L’ombra della stessa firma dietro tre omicidi consumati nei primi anni ’90 tra Vicenza e Milano. Il primo è un duplice omicidio consumato nella città veneta il 25 febbraio 1991, vittime l’avvocato Pierangelo Fioretto e sua moglie, Mafalda Begnozzi, uccisi con una pistola che potrebbe essere l’arma usata il 18 febbraio 1992 per assassinare Roberto Klinger, medico dell’Inter trucidato sotto la sua abitazione del capoluogo lombardo.



Il filo rosso tra i delitti, ricostruisce Il Corriere della Sera, sarebbe rappresentato anzitutto proprio dall’arma con cui sarebbero stati commessi, una Nuova Molgora calibro 7.65, pistola giocattolo modificata con la sostituzione della canna, e poi dalle testimonianze di chi si trovava nei pressi delle due scene del crimine e avrebbe restituito identikit simili riferiti a uno dei due presunti assassini.



La Procura di Vicenza chiede gli atti a Milano: caccia al killer di Roberto Klinger e dei coniugi Fioretto, c’è un legame?

# Cosa fare:
Traduci in inglese questa frase dell'articolo sugli omicidi tra Vicenza e Milano: «La Procura di Vicenza chiede gli atti a Milano: caccia al killer di Roberto Klinger e dei coniugi Fioretto, c'è un legame?» Le righe qui sotto sono materiale separato e non hanno legami con l'articolo.

# Sezione dati:
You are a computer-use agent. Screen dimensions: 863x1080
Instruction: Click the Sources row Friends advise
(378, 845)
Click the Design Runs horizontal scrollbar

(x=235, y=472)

--

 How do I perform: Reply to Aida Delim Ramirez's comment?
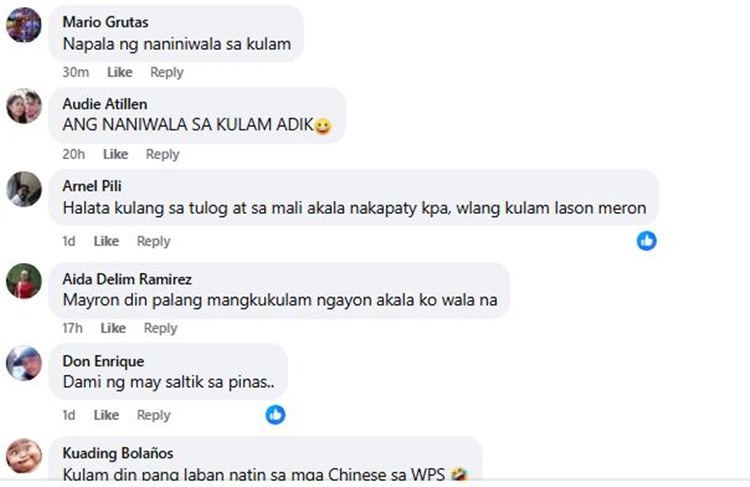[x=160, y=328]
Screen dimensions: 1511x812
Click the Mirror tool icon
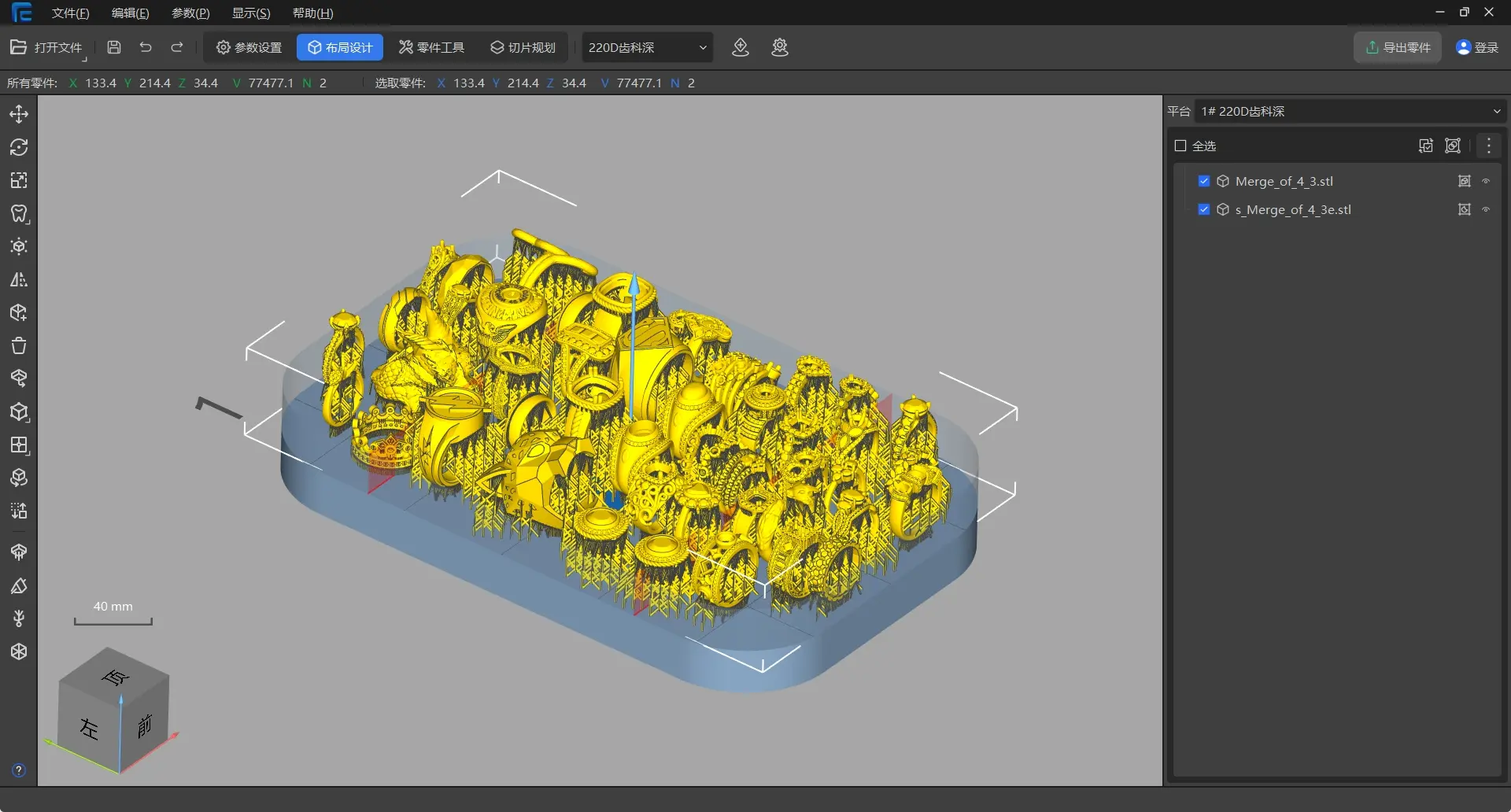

---

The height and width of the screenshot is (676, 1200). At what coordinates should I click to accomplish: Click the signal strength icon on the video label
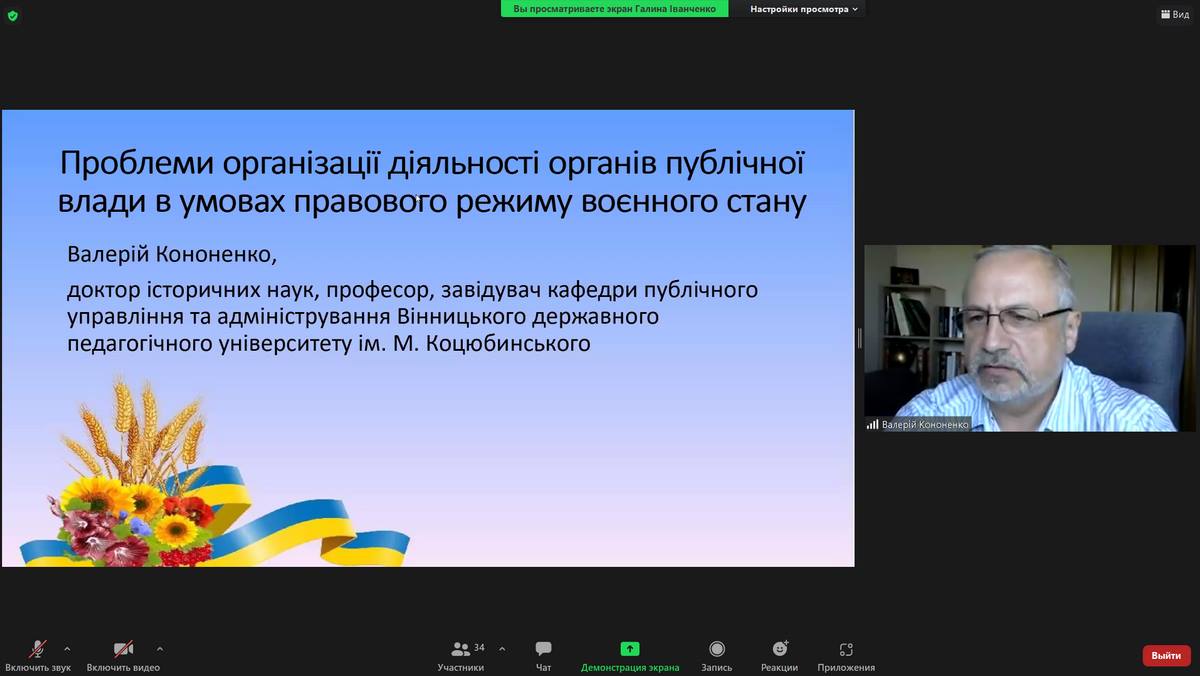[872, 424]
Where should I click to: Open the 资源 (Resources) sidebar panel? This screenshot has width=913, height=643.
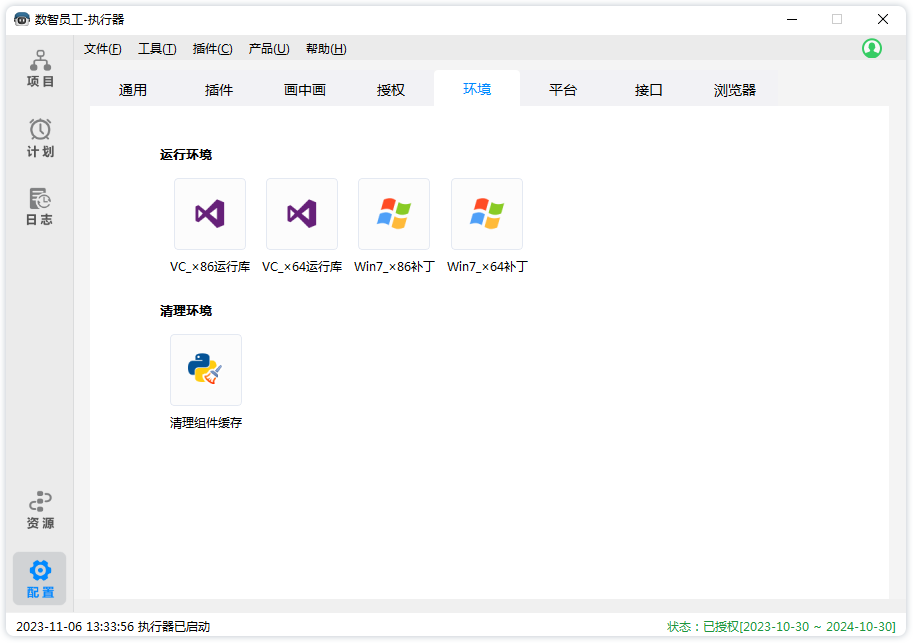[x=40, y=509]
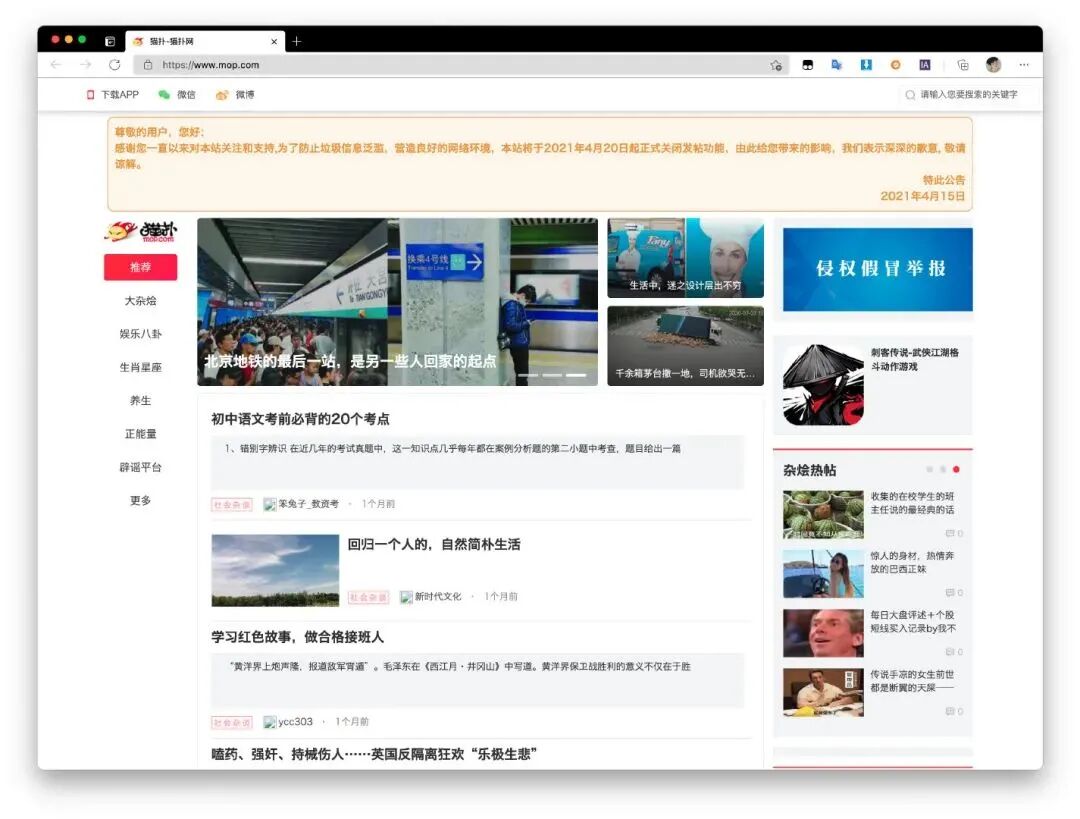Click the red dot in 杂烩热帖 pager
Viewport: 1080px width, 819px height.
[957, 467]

# Risultato:
The Vicenza Public Prosecutor's Office requests the case files from Milan: the hunt for the killer of Roberto Klinger and of the Fioretto couple, is there a connection?